WESTERN SYDNEY’S HOT ISSUE| westernsydney.org.au | December 2019
1   PUTTING THE WATER
    MARKET TO WORK

    THE DIALOGUE RECOMMENDS THAT A TARGET
    OF 100GL/20% OF RECYCLED WATER IN
    SYDNEY’S WATER BUDGET BY 2030 BE MADE A
    STANDING PREMIER’S PRIORITY
    GETTING THE BEST OF BOTH WORLDS
    Sydney’s water marketplace isn’t working as well as it could — and must. Making
    the necessary strategic changes won’t be easy, because like our national
    electricity system, our water utilities have become a complicated machine of
    many moving parts. As things stand, these often have clashing imperatives.
    We’re all aware of the agonised evolution now finally underway in our even more
    complex energy marketplaces. Sydney’s water sector faces very similar transition
    challenges.

    PUBLIC MONOPOLY TO MIXED MARKET
    For over a century our water and wastewater services were provided by a
    straightforward public utility under the direct control of our elected politicians
    and their public servants, funded by taxpayers and delivered via centralised
    budgeting, planning and management. It’s easy to overlook just how brilliantly
    it has worked. Our evolving Water Board, and since 1995 its corporatised
    descendant, Sydney Water Corporation (SWC)51, has unfussily furnished us
    all with a mundane daily miracle on a mass scale: unlimited clean water and
    impeccable sanitation.

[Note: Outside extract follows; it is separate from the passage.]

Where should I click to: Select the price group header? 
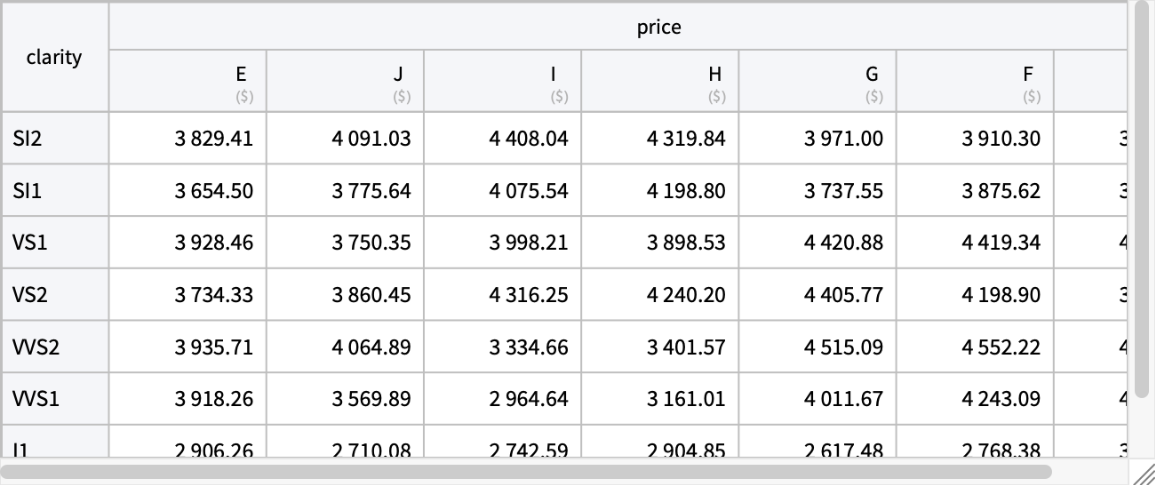click(658, 27)
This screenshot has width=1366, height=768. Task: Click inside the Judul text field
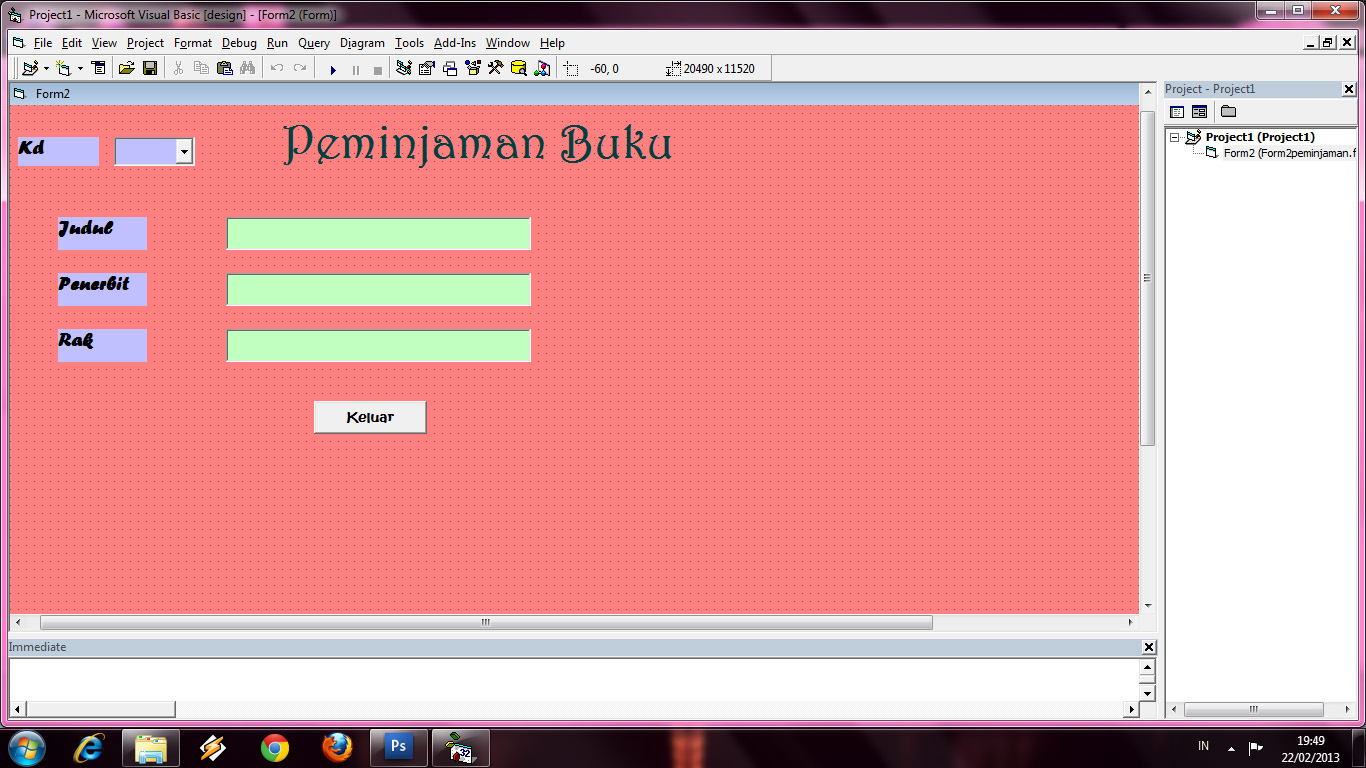click(x=378, y=233)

No one familiar with the many international cities that still
    lack these basics will take this magnificent achievement for granted.

    But after corporatisation in 1995, it quickly became clear that to ensure the
    realisation of its full benefits – efficiencies, innovation, investment diversity and
    sustainability – the broad monopoly SWC retains needed a commercial nudge. In
    2006 the Water Industry Competition Act (WICA) set out the rules and roadmap
    by which private water companies could enter – enhance, invigorate — the ever-
    dependable stalwart’s domain.

    The detailed history of how it’s since unfolded is complicated, often contentious,
    and beyond this paper’s scope. It’s certainly not a simple tale of ‘good guys’, ‘bad
    guys’ and the relative merits of public versus private activity. Continued bickering
    about yesterday simply risks squandering the world-class expertise in both camps,
    united in their passion to show us non-experts what they can really do with our
    water, if only we’d extend them the upgraded marketplace — and recalibrated
    social license – to empower them to get on with it together.